Computer referral of evolutionary history gives clues to genetic variants | 2021-11-04
Using an unsupervised machine learning approach to examine genetic variation across genomes encoding proteins from 140,000 species, researchers at Harvard Medical School and the University of Oxford have developed a new classification system variants that work on par with wet lab approaches.
One of the eye-catching aspects of the study is the ability to make pathogenicity predictions from evolving data, opening up the possibility that “in the future we will go to a clinician and these scores will be used to establish a diagnosis … informed by a sequence obtained from an obscure organism at the bottom of the ocean “, said Pascal Notin BioWorld Science.
Notin, Mafalda Dias and Jonathan Frazer are postdoctoral researchers and co-authors of the article describing their method, which they named the evolutionary variant effect model (EVE). The article appeared in the October 27, 2021 issue of Nature.
Genome sequencing is now cheap enough that, in principle, it can become part of routine medical care.
But if obtaining sequences has become trivial, their interpretation remains anything but.
Even in the best-studied disease genes, such as BRCA, there are variants of unknown significance (SUVs). And in genes that are less studied, or less strongly linked to disease risk, than BRCA – that is, most of them – these SUVs are more the rule than the exception.
Individuals differ from each other, on average, in about 0.1% of their genome, which corresponds to about 3 million base pairs. But “only 2% of the variants have a clinical annotation to date,” said Frazer BioWorld Science.
Even before the advent of massive computing power, sequence alignment was used to better understand the functional importance of single amino acids.
When DNA sequences are highly conserved across species, this usually indicates that they are functionally important. If an amino acid remains unchanged during evolution, “changing that amino acid is very likely to be damaging,” Frazer said. âWe have known this for a long time.
More recently, advances in computer science have enabled scientists to examine variations on a much larger scale.
Supervised vs unsupervised
The most advanced current models, however, use a supervised learning approach. That is, scientists train an algorithm to recognize disease-causing variants using known variants.
In their work, Frazer, Dias, Notin and their colleagues used an unsupervised approach. In a two-step procedure, they trained their model on approximately 250 million protein coding sequences from 140,000 species to recognize how immutable a given position was.
In the second step, the model assessed the probability that a given mutation is pathogenic, giving a score between 0 and 1 for each mutation.
The team used the approach to predict whether mutations in about 3,200 disease-associated human proteins were benign or pathogenic, and compared the model’s output with ClinVar, which describes itself as “a public archive of reports on relationships between variations and human phenotypes, with supporting evidence. “
EVE came to the same conclusions as ClinVar about the pathogenicity of these genes, including a set of genes that ClinVar has labeled as “clinically exploitable”.

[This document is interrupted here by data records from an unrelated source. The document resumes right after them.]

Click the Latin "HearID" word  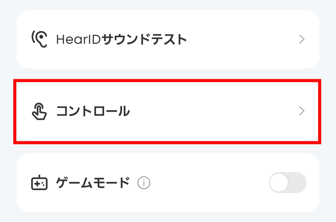78,39
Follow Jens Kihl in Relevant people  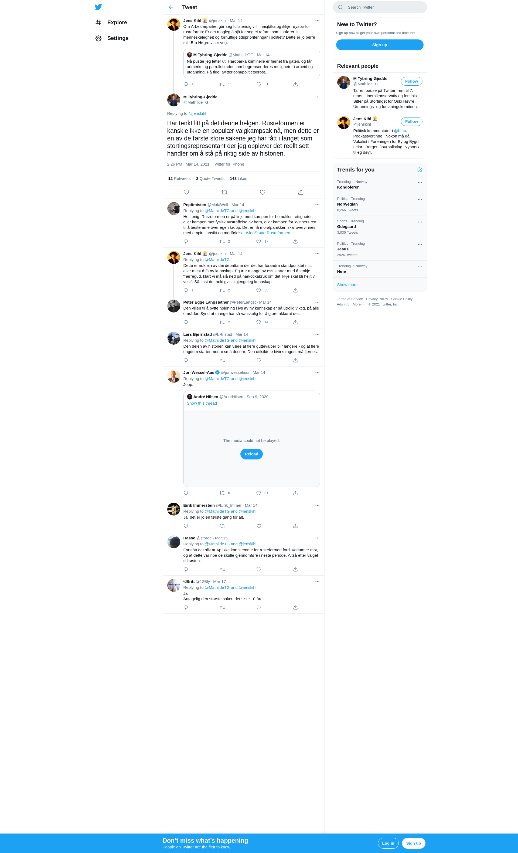[411, 122]
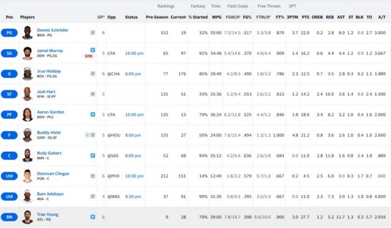
Task: Sort the table by the PTS column header
Action: pos(305,17)

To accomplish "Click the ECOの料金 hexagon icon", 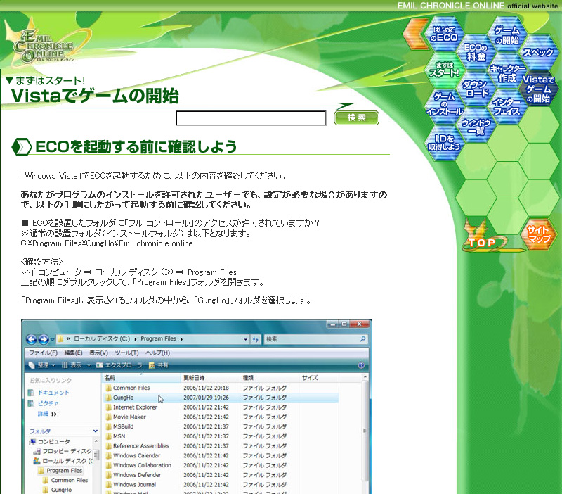I will pyautogui.click(x=476, y=51).
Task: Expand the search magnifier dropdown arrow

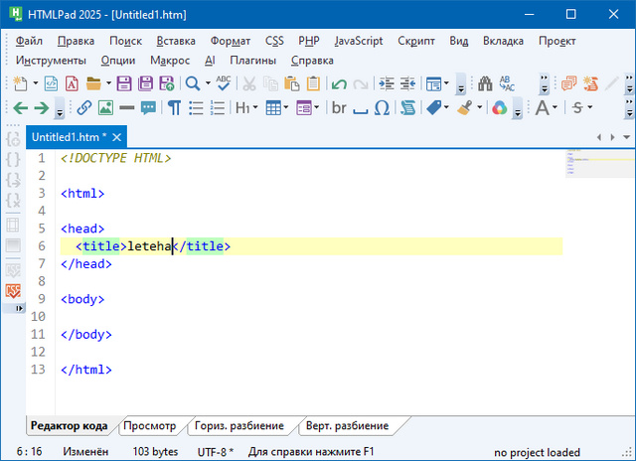Action: 207,83
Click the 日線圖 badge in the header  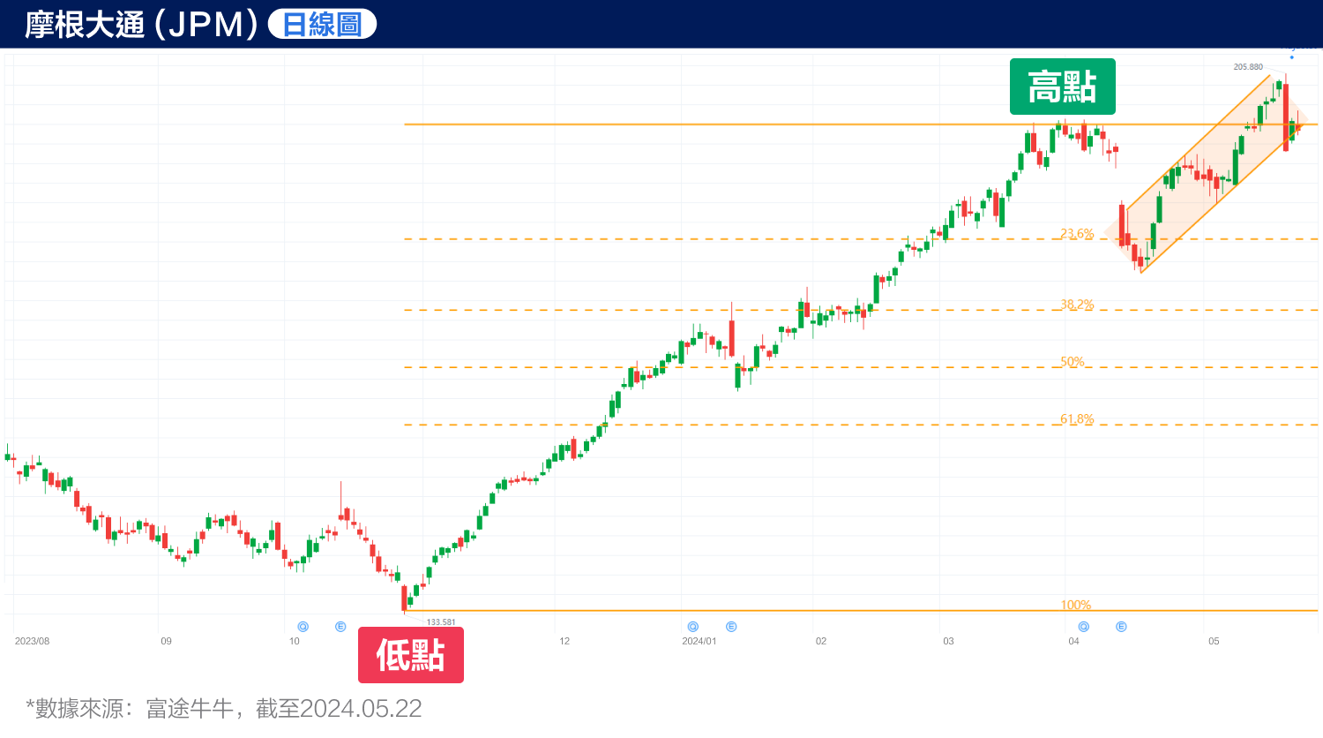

The team then compared the predictions of EVE to 40,000 variants measured experimentally on 10 proteins and found that EVE worked on par with wet lab experiments in predicting pathogenicity.
EVE cannot determine why a given mutation is pathogenic. âWhat emerges from the model is a probabilistic statement, we are not making a causal statement,â Notin said.
For now, the model is looking at single genes. âThe combination between the variantsâ – both within single genes and between different genes âis something we would like to explore,â Dias said. BioWorld Science.
Another avenue for further work is to adapt the model to be able to make predictions from several human sequences, rather than from several species.
âWhat we’re modeling is the distribution of the evolving sequences,â Dias said. However, some proteins are specific to humans and some variants, such as some splicing variants, have adverse effects in humans but not in other organisms.
For the vast majority of proteins, however, an evolutionary lens can provide valuable information about their variants. In their article, the team noted that their study is “a small but unusually straightforward demonstration of how the diversity of life on Earth benefits human health.” More than 10% of the organisms the team used in their comparisons are on the International Union for the Conservation of Nature’s Red List of Threatened Species, of which 21 are downright extinct and another 10 are extinct. Savage.
“The gradual disappearance of species,” they write, “is a threat to the diversity on which this work is based.”